TASKS TO CARRY OUT –
1) Would you repeat everything in the small business bankruptcy text from "- Creditors are" down to "lifeline they need.", word for word?
2) What signs does the small business bankruptcy text give that it may be time for a small business to consider bankruptcy?

SOURCE TEXT –
·····

The chapter a business files under depends on its goals and financial situation. Many small businesses file Chapter 7 to close down operations and liquidate. Others file Chapter 11 to reorganize and keep operating.
Should My Small Business File for Bankruptcy?
Deciding whether to file bankruptcy is a big decision that requires careful thought. Here are some signs it may be time for your small business to consider bankruptcy:
- You’re struggling with overwhelming business debt
- You can’t pay employees, vendors, rent, etc.
- Creditors are suing you or aggressively collecting
- Revenue is sharply declining with no turnaround in sight
- The business has been losing money for a long time
Bankruptcy provides relief from creditor harassment and debt collection lawsuits. It also wipes out many types of business debt and provides a clean slate. For businesses in distress, it can be the lifeline they need.
What Will Bankruptcy Cost My Small Business?

·····

RECORDED DATA –

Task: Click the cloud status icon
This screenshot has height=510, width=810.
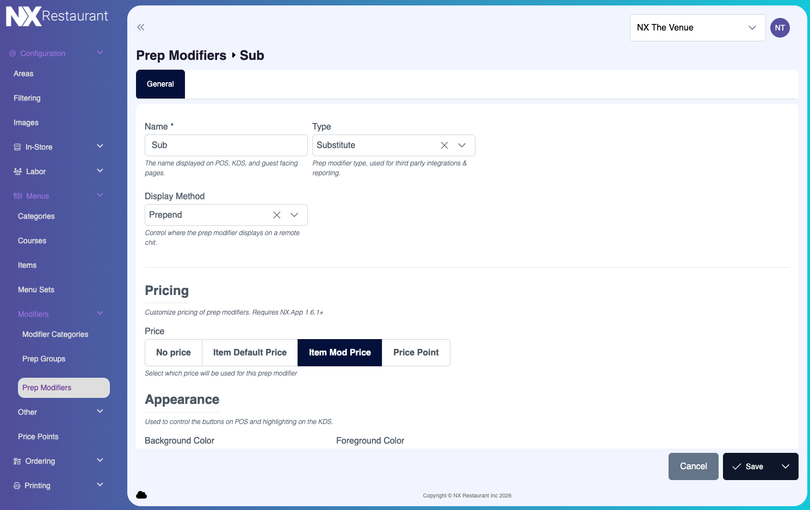Action: coord(141,495)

·····

RESPONSES BY TASK –
1)
- Creditors are suing you or aggressively collecting
- Revenue is sharply declining with no turnaround in sight
- The business has been losing money for a long time
Bankruptcy provides relief from creditor harassment and debt collection lawsuits. It also wipes out many types of business debt and provides a clean slate. For businesses in distress, it can be the lifeline they need.

2)
- You're struggling with overwhelming business debt
- You can't pay employees, vendors, rent, etc.
- Creditors are suing you or aggressively collecting
- Revenue is sharply declining with no turnaround in sight
- The business has been losing money for a long time